Then, in the fall of 1956, came Elvis Presley with his flapping hair, three-inch sideburns, and gyrating hips. "Ah wa-ha-hunt yew-hoo, Ah nee-hee-heed yew-hoo," he sang, and millions of teenagers flipped.
"C'mon, Baby." There was obviously something visceral about Elvis and his music. Because soon there were riots in Hartford, Atlanta, and San Jose, Calif. Theaters were demolished in London and São Paulo, Brazil. Sociologists began to view the phenomenon with alarm. Studies showing that Elvis fans had a below-C average were circulated. A Senate subcommittee started to investigate the link between rock 'n' roll and juvenile delinquency. Pablo Casals condemned rock 'n' roll as "poison put to sound," Frank Sinatra called it a "rancid-smelling aphrodisiac," and Samuel Cardinal Stritch labeled it "tribal rhythms."
Then, in 1959, the payola scandal struck. Freed was indicted for accepting $30,000 in bribes from six record companies for pushing their releases. Rock 'n' roll faltered; record sales fell off 30%. Crooned Bing Crosby: "My kind of music is coming back."
But it didn't. Instead, rock 'n' roll did. Rejuvenation came in 1960 on the wings of a king-sized twister named Chubby Checker. A onetime Philadelphia chicken plucker, Chubby threw his tubby hips into high gear, and issued an invitation: "C'mon, baby, let's do the twist!"

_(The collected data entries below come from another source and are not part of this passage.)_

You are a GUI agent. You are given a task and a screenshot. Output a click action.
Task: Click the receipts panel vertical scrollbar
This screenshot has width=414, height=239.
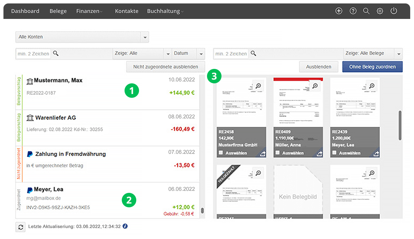point(400,125)
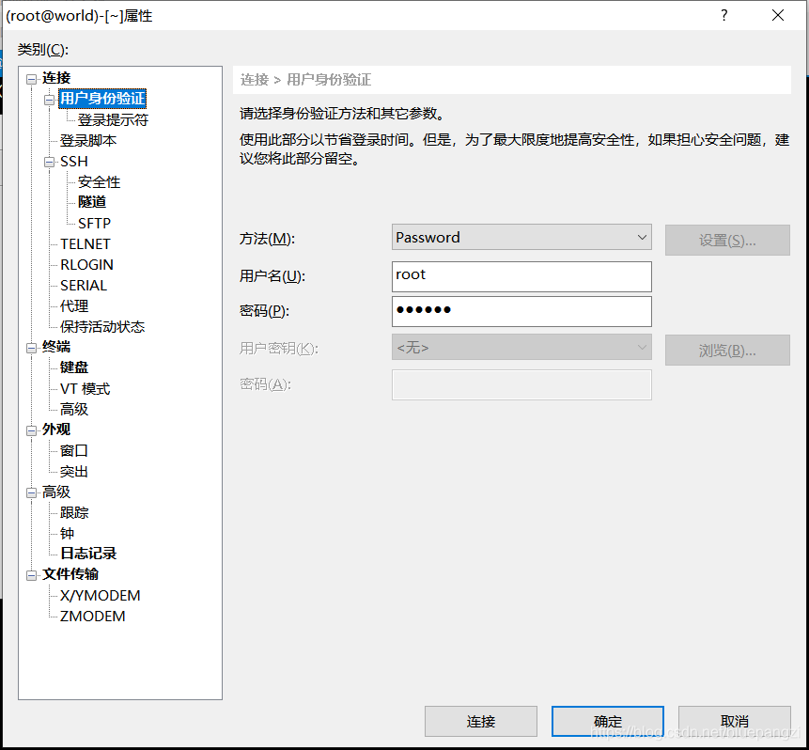The width and height of the screenshot is (809, 750).
Task: Open the 方法 authentication method dropdown
Action: tap(642, 237)
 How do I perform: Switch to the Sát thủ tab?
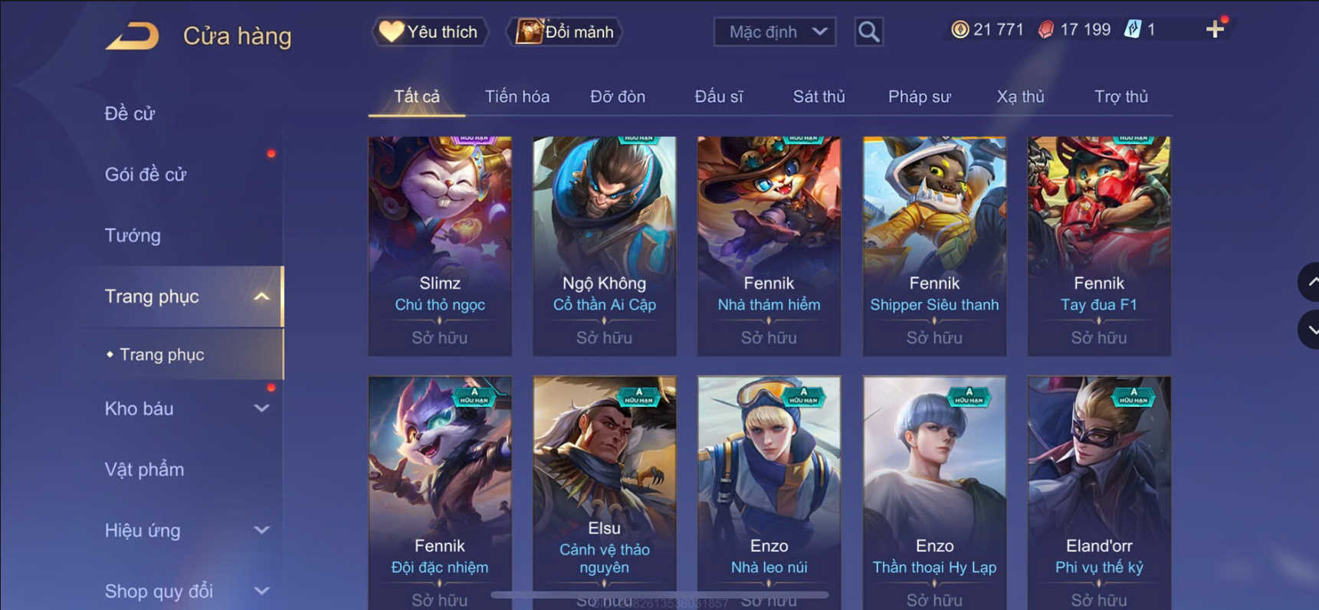pos(819,97)
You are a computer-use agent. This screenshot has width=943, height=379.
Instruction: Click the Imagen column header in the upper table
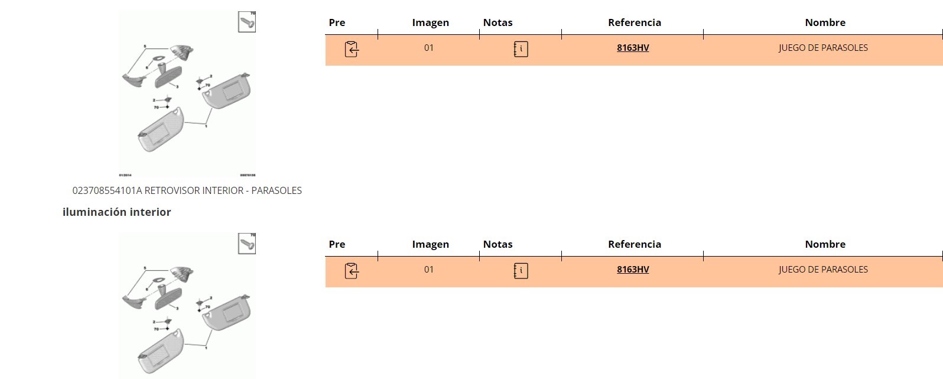(x=430, y=22)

From Noise to Style. The twist did not seem like much of an invention at the time. The participant merely planted his feet opposite his partner, started churning his arms as if shadowboxing, while rotating his hips like a girl trying to wriggle out of a tight girdle. But it transformed rock 'n' roll from a noise on the transistor radio into a teen-age style. For the first time since the decline of the jitterbug, teen-agers had a new dance, and soon, at Manhattan's Peppermint Lounge, the famous and near famous discovered its uninhibited joys. Fashion reacted dexterously. To provide freedom of motion, dress designers shortened skirts and loosened waists to turn out what soon came to be known as the discotheque dress. Nobody, but nobody, went to a mere nightclub any more.
Even then, rock 'n' roll was still dismissable among the sophisticates as a curiously persistent fad. But then came the British. U.S. parents had weathered Pat Boone's white-bucks period, the histrionics of Johnnie Ray, and the off-key mewings of Fabian, but this was something else again—four outrageous Beatles in high-heeled boots, undersized suits and enough hair between them to stuff a sofa. When they appeared on the Ed Sullivan Show in February 1964, 68 million people, one of the largest TV audiences in history, tuned in to see what all the ruckus was about.